I was talking with a friend recently and she told me about a conversation she had with another of her friends about grief. They were discussing how long it is ok to grieve after the loss of a loved one, especially children and spouses (the second friend lost her husband two years ago). Both came to the conclusion that it is ok to grieve for the rest of your life. The first friend then asked the second how she continues to live her life each day. The second friend told her that she does it for her kids and for hope.
I have often been asked the very same question, "How do you do it? How do you live each day after such a great loss?" Usually I shrug my shoulders, which is really a terrible answer, or rather, not an answer at all. But then I think that maybe I was so noncommittal about my answer because I didn't really know how I do it myself, or maybe because it has been difficult to put it into words. But I think I found my words...

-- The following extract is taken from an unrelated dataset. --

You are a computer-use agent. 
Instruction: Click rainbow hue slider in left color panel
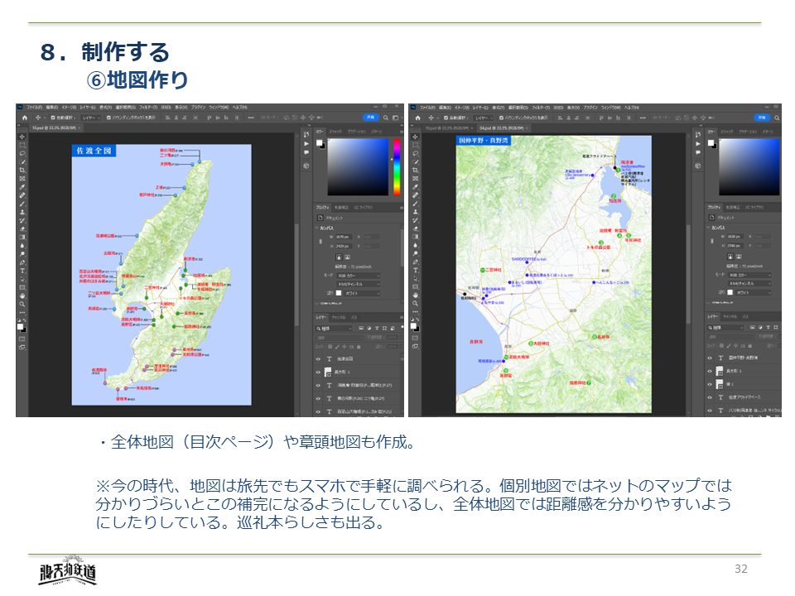tap(396, 166)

"Hope is what guides me, it is what gets me through the day and especially the night. The hope that after you're gone from my sight it will not be the last time I look upon you." ~"A Knights Tale"

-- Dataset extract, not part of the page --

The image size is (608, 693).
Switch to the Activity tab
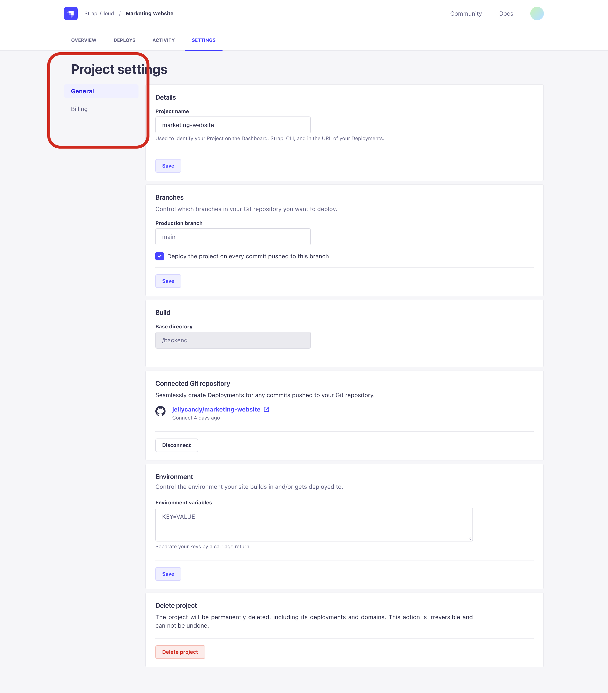[163, 40]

I was watching this movie and these words really stood out to me because they ring so true. The friend of my friend is right, I get myself out of bed every day for my boys and for my husband. They are my motivation every day because they get up and live every day too. The boys may not feel the loss of Ethne as keenly as Lawrence and I do, but I think they feel it at least a little, but even if they don't feel it at all, they need me, and I need them. And Lawrence needs us too. However, there are some days that are harder than others, even with boys that need me and life that is required to be lived, sometimes the thing that pulls me out of bed and gets me going is hope.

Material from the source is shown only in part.